On 4 March 1933 Herbert Hoover accompanied his successor to the Capitol for the swearing-in ceremony. The two men maintained a frosty silence. As the economy spiraled down during the presidential interregnum, Franklin Roosevelt had refused to cooperate with the outgoing chief executive in any way. Hoover then left for Union Station, rejected by the American people, seemingly a broken man. Worse was to come. When Hoover boarded the train, his secret service detail melted away. A mob assailed him when he reached New York. Taking up residence at the Waldorf-Astoria, he found his phones tapped, his mail opened. Several members of his administration would shortly receive unwelcome scrutiny from the IRS. Even more galling, Roosevelt adopted some of Hoover’s policies, but accorded him no credit. The Republican Treasury secretary stayed on sub rosa and reopened the banks, but no one appeared to notice who had expertise and who did not. A lesser man than Hoover would have collapsed. Instead, Hoover rallied, sustained by his indomitable spirit and iron self-discipline. Over the next thirty-one years, he published more than thirty books. When Roosevelt’s biographer inquired about the secret of his productivity, Hoover replied simply: “I outlived the bastards.”

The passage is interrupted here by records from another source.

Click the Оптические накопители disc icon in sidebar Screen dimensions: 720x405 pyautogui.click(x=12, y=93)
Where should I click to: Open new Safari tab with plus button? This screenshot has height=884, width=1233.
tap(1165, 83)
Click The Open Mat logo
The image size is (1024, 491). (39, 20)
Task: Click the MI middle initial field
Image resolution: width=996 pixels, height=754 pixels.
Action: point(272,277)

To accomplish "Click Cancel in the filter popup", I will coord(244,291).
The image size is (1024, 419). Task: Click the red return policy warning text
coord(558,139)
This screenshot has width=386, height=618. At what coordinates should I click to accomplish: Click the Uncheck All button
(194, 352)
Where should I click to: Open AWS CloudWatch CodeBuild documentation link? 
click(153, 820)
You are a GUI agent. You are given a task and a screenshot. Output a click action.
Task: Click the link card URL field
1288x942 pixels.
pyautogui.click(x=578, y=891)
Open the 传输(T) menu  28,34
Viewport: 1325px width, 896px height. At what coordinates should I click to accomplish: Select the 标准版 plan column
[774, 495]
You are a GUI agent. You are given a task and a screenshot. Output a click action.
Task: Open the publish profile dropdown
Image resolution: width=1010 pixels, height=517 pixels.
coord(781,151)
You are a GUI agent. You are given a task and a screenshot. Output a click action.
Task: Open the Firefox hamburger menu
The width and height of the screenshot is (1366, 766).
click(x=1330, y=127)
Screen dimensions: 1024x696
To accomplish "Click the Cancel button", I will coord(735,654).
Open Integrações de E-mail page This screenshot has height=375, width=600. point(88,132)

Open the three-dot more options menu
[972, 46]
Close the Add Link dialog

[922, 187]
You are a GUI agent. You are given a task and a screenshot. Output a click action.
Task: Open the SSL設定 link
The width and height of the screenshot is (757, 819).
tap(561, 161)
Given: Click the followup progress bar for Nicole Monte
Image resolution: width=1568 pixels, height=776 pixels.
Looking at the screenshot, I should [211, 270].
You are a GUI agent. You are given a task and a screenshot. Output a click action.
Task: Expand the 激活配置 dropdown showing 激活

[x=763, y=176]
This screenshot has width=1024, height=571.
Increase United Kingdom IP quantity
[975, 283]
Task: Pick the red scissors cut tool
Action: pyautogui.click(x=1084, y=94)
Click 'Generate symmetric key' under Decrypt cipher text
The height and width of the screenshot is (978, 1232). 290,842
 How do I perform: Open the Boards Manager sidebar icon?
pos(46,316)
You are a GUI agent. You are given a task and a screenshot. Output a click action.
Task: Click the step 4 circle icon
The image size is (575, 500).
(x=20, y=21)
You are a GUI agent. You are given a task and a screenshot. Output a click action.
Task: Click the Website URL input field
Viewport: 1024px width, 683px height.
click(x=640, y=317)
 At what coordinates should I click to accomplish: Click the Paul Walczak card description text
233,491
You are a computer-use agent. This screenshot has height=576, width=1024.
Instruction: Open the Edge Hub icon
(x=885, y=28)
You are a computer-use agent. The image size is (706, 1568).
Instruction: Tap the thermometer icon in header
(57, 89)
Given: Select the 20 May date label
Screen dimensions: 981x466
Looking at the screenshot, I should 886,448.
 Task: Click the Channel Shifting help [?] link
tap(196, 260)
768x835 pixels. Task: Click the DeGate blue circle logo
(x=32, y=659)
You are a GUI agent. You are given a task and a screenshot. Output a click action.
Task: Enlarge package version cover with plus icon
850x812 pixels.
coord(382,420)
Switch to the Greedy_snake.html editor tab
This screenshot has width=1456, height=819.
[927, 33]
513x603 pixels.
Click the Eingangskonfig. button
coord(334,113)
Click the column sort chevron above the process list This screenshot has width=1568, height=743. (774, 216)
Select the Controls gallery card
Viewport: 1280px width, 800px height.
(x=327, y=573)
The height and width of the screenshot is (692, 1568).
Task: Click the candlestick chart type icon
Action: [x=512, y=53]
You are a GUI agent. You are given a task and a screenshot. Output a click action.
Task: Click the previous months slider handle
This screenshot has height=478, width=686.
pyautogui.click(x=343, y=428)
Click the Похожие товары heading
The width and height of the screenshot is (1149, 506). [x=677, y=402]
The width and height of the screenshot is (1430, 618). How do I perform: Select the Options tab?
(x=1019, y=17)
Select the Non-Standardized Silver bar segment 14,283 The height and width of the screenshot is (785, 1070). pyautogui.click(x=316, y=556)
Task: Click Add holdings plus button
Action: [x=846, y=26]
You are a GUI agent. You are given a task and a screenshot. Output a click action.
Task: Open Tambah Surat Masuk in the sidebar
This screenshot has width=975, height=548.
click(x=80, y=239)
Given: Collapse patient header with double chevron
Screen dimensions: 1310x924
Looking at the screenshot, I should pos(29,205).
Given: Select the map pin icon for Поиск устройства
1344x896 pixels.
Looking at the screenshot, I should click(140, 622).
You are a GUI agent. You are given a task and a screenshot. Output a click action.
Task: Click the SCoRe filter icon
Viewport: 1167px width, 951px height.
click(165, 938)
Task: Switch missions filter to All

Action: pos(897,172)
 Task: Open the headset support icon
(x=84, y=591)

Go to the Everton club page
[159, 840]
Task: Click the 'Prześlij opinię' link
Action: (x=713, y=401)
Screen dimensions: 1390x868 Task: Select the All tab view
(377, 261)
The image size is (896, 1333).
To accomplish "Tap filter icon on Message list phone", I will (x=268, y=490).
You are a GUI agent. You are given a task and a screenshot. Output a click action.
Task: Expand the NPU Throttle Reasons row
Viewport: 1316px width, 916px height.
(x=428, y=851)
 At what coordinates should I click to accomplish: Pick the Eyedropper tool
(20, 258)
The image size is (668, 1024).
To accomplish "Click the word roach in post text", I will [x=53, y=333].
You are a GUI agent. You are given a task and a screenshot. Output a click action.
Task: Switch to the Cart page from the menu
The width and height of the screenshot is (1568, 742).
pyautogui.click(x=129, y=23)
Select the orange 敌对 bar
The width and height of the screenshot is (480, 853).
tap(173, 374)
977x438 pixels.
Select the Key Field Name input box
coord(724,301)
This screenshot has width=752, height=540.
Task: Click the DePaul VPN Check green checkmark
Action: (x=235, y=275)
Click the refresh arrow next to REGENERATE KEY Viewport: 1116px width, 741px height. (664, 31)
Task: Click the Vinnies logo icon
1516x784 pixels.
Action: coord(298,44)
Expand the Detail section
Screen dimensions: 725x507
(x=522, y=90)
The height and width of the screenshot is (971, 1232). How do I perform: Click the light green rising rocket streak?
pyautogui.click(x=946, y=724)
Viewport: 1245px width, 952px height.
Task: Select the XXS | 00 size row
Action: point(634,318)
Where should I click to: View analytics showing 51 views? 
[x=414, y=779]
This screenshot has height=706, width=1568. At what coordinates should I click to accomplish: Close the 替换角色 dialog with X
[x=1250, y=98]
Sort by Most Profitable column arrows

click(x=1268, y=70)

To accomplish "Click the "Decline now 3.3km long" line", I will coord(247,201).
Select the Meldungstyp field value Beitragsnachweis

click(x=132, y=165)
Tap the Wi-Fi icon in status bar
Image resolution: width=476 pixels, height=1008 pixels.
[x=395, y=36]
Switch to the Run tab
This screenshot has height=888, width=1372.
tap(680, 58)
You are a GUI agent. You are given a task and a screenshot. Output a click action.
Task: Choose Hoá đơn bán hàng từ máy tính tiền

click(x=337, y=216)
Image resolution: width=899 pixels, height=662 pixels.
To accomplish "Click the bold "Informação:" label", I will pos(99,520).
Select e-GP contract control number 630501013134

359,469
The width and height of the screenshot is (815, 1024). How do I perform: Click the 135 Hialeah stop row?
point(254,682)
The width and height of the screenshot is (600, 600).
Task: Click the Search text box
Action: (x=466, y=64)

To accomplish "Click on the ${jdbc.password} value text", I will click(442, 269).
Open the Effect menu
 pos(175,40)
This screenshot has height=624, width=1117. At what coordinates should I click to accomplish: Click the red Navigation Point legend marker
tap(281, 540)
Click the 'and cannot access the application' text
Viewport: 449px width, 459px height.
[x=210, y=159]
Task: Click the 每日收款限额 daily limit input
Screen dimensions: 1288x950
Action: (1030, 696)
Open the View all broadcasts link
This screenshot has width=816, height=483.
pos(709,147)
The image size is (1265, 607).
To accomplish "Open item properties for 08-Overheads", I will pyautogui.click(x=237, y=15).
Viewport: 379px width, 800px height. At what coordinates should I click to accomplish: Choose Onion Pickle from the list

Except when giving speeches or supervising the growing collections of the Hoover Institution at Stanford, the ex-president sat tethered to his desk twelve or thirteen hours a day. After his wife died, he often rose in the middle of the night to labor two more hours. He kept six secretaries and a Ph.D. research assistant fully employed. Having caught the spirit of the age in his 1922 volume, American Individualism, a paean to the country’s exceptionalism and voluntarist tradition, Hoover followed in 1934 and 1936 with trenchant analyses of what he called New Deal collectivism. As Hoover saw it, the intrusion of the Leviathan state into every corner of American life would lead sooner rather than later to a curtailment of personal liberties and economic freedom. He thus anticipated the critique of central planning that Friedrich Hayek in The Road to Serfdom would later embed in a formal methodology. Hoover also churned out three thick volumes of memoirs, a four-volume chronicle of his efforts to provide food relief during and following the world wars, two studies of Woodrow Wilson, innumerable collections of speeches, and even a book on fishing.